Misery and Poverty Must Have Caused Tragedy
This Is the Opinion of Socialist Eugene V. Debs.
Says Anarchist Did Not
Shoot McKinley Because He Was McKinley, but for the Purpose
of Furnishing Solace to His Own Aching Heart.
ROOSEVELT WOULD NOT BE ASSASSINATED
(Special to the Herald.)
TERRE HAUTE, IND.,
Sept. 7.—EUGENE V. DEBS, the socialist, was profoundly grieved when
he learned of the attempt to assassinate President McKinley. “I
cannot imagine anything so deplorable,” said Mr. Debs. “I cannot
conceive the motive for an attack on a man so universally admired
as President McKinley. Misery and poverty must have caused it. The
deed was not that of a madman. The method he pursued shows that
the method was coolly and deliberately planned. It is one of the
periodical outbreaks of a festering society. One cannot imagine
the mental status of a man so mean, so cowardly, so brutal as to
join in the throng of humanity that was pressing forward to greet
the president and have the murder of the one whose hand he sought
to grasp in his heart. Under pretense of greeting him as an admirer
he shot down the president to give to the world the definition of
his own misery. He did not shoot Mr. McKinley because he was McKinley,
it was because he represented the great American people as their
executive and he thought by ending the president’s life he would
give solace to his own aching heart. It is just a chapter in life’s
story. The poor miner is born to his cabin in the throes of death.
His wife falls at his side with the same grief as that felt by Mrs.
McKinley, one of the noblest and best woman [sic] that ever lived.
The miner dies and the world knows nothing of it. The sorrow does
not go beyond the circle of his own household and friends. The world
would feel President McKinley’s loss. Yet the sorrow of his own
family could not be more profound than that of the poor miner’s.
“This is an echo of Lattimer and Homestead.
Men are being driven into desperate straits and they cannot fail
to make an outcry to offend the higher realms of society. Ground
to a merciless poverty there cannot fail to be an uprising. That
spirit of love for justice cannot be suppressed. The lower walks
of life must and will cry out. Then men who fought for a principlie
[sic] are shot down because they dare to assert their rights, the
mutterings of those oppressed will break into an outcry and destructive
action. The oppressed must have redress and it is just such deplorable
outbreaks as this attack on the president that cowardly seekers
after vengeance find solace in. As long as the world lasts there
will be this disgruntled, festering, degrading class of peace disturbers
who believe justice can be obtained only by such acts as that of
yesterday.
“Vice President Roosevelt would not
be assassinated. Strange to say anarchy does not assert itself against
a military man, it is always the man from civic walks that is attacked.

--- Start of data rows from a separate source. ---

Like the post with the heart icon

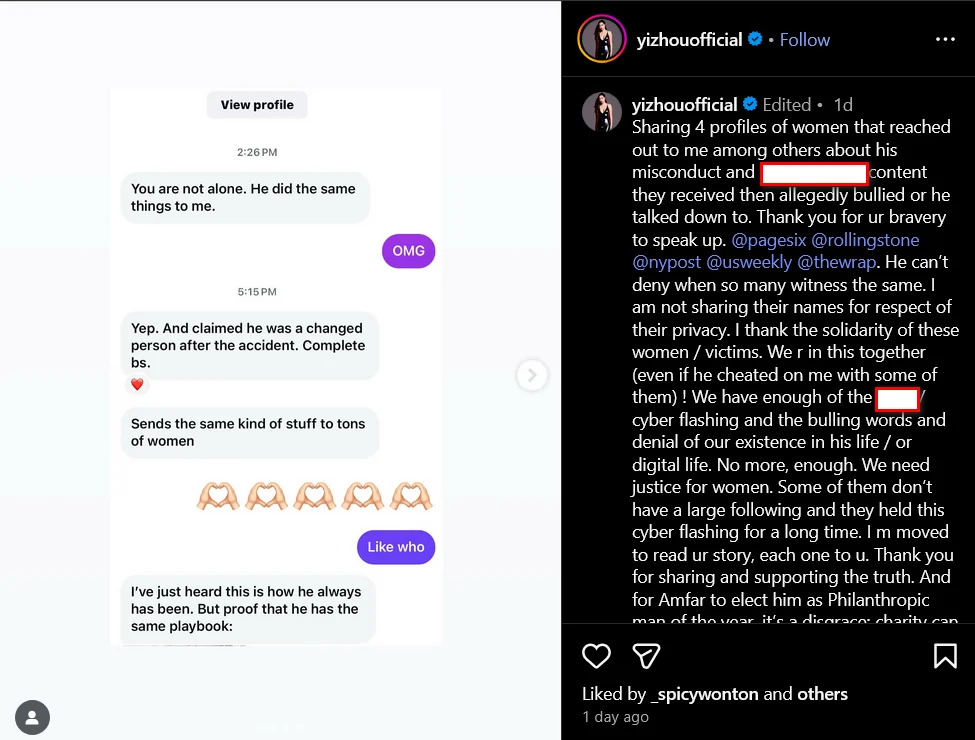[596, 656]
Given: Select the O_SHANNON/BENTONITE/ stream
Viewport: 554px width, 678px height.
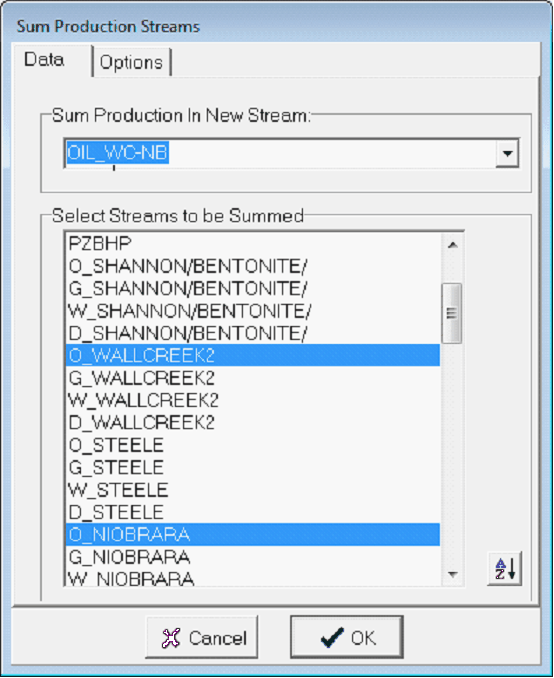Looking at the screenshot, I should (x=253, y=266).
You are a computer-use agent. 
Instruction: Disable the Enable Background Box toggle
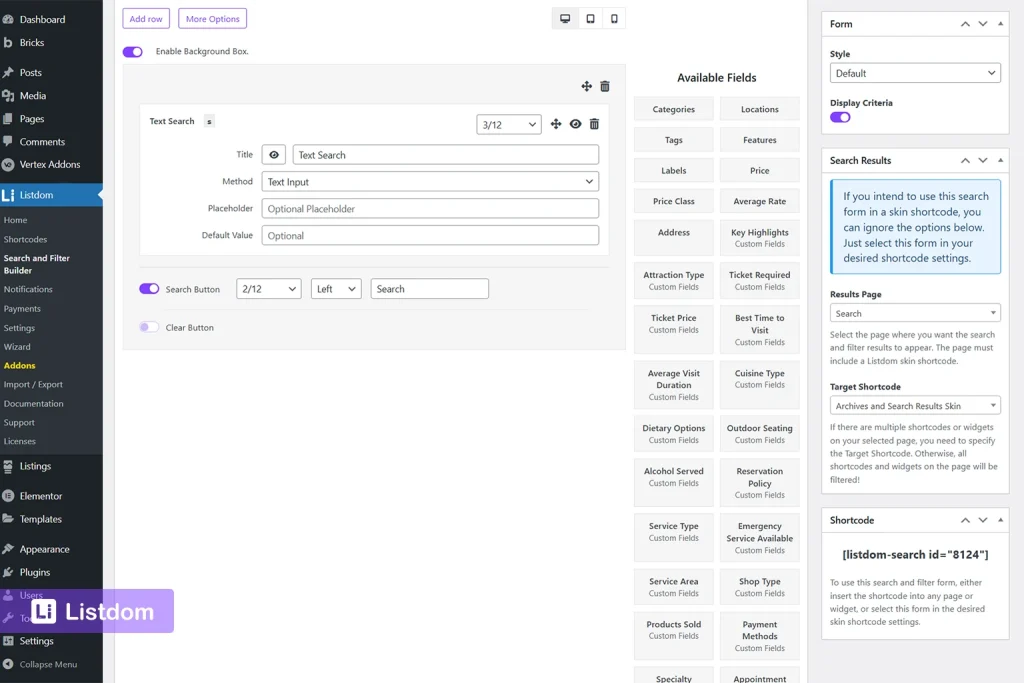tap(132, 51)
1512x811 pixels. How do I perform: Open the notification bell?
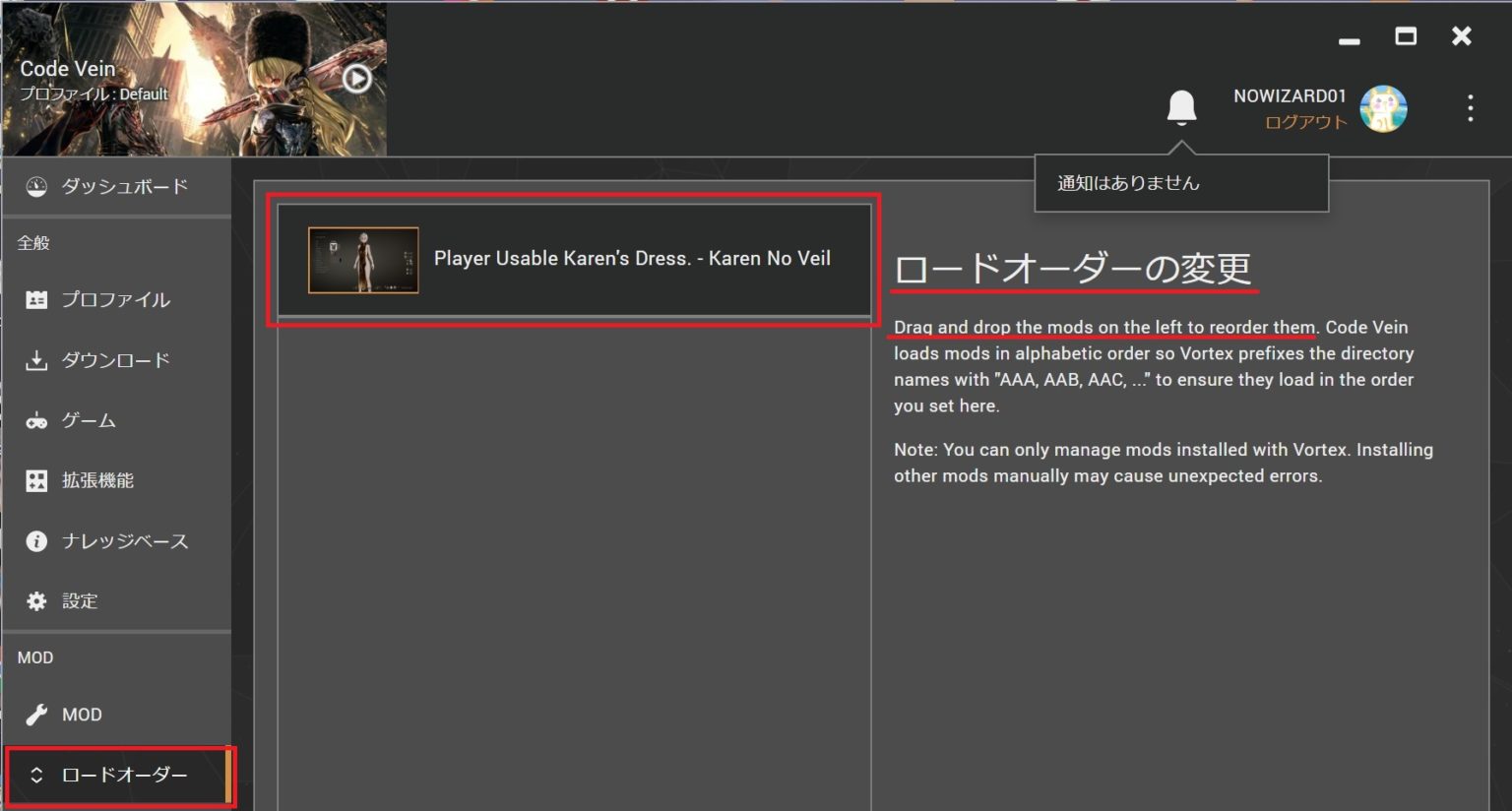1181,108
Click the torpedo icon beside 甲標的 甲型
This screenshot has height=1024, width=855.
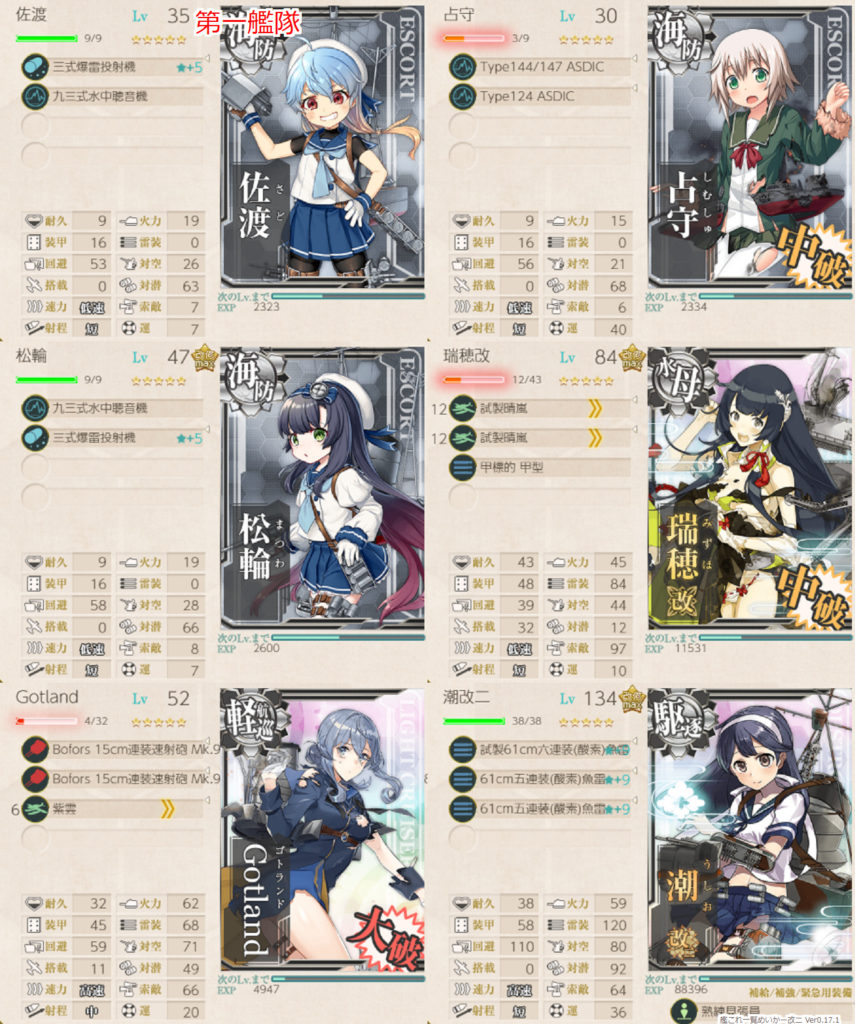click(462, 468)
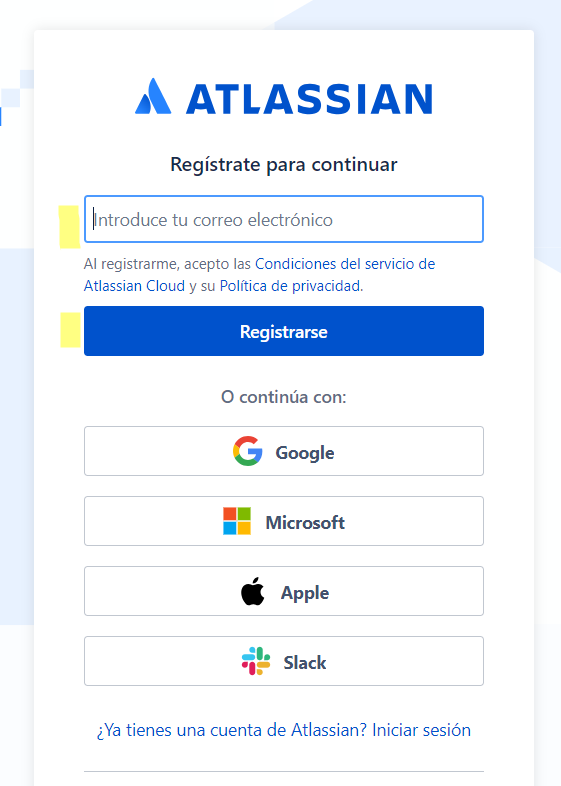Click the Regístrate para continuar heading

point(284,165)
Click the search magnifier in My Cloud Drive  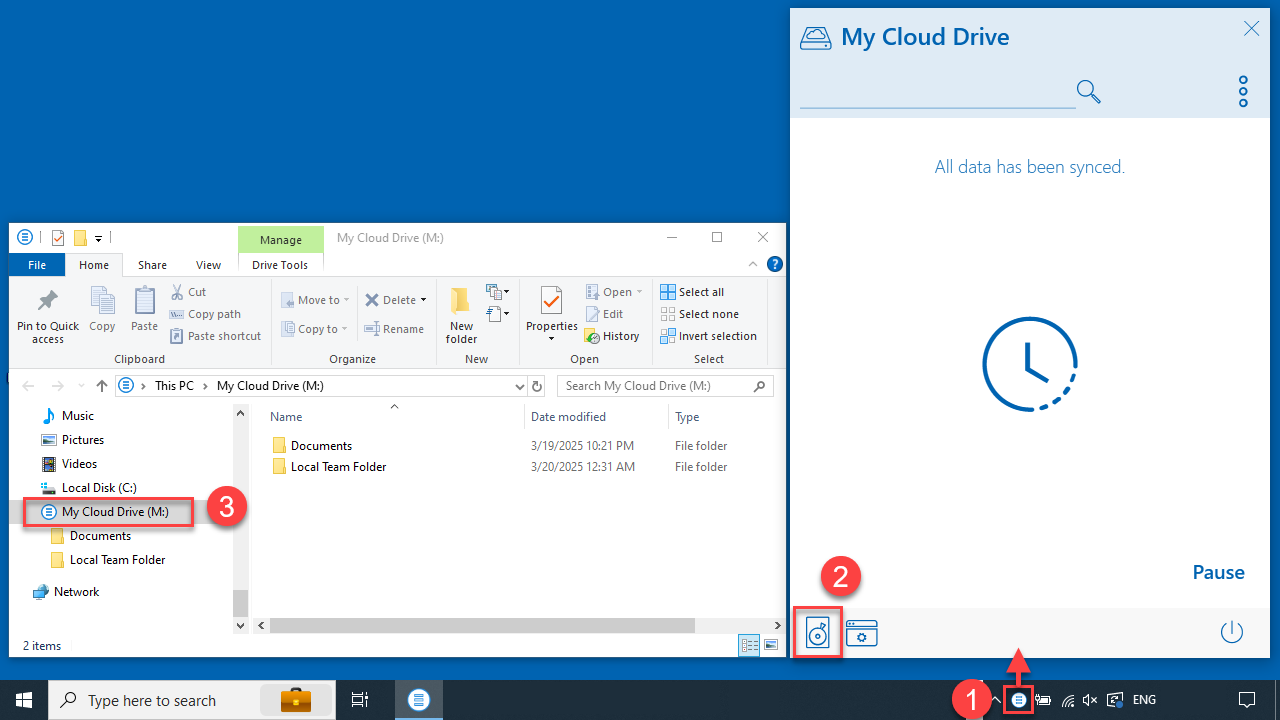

True McKinley had a civil war record but that is forgotten since
the Spanish-American war is added to history. Grant went without
bodyguards and was not molested. He was worshipped as a military
hero. Roosevelt could do the same thing without being molested.
“As long as this lasts, however, there
will be mutterings from those who are oppressed, or think they are
oppressed and such murderous attacks as the one on President McKinley
would be made by demons who could find revenge only in blood.”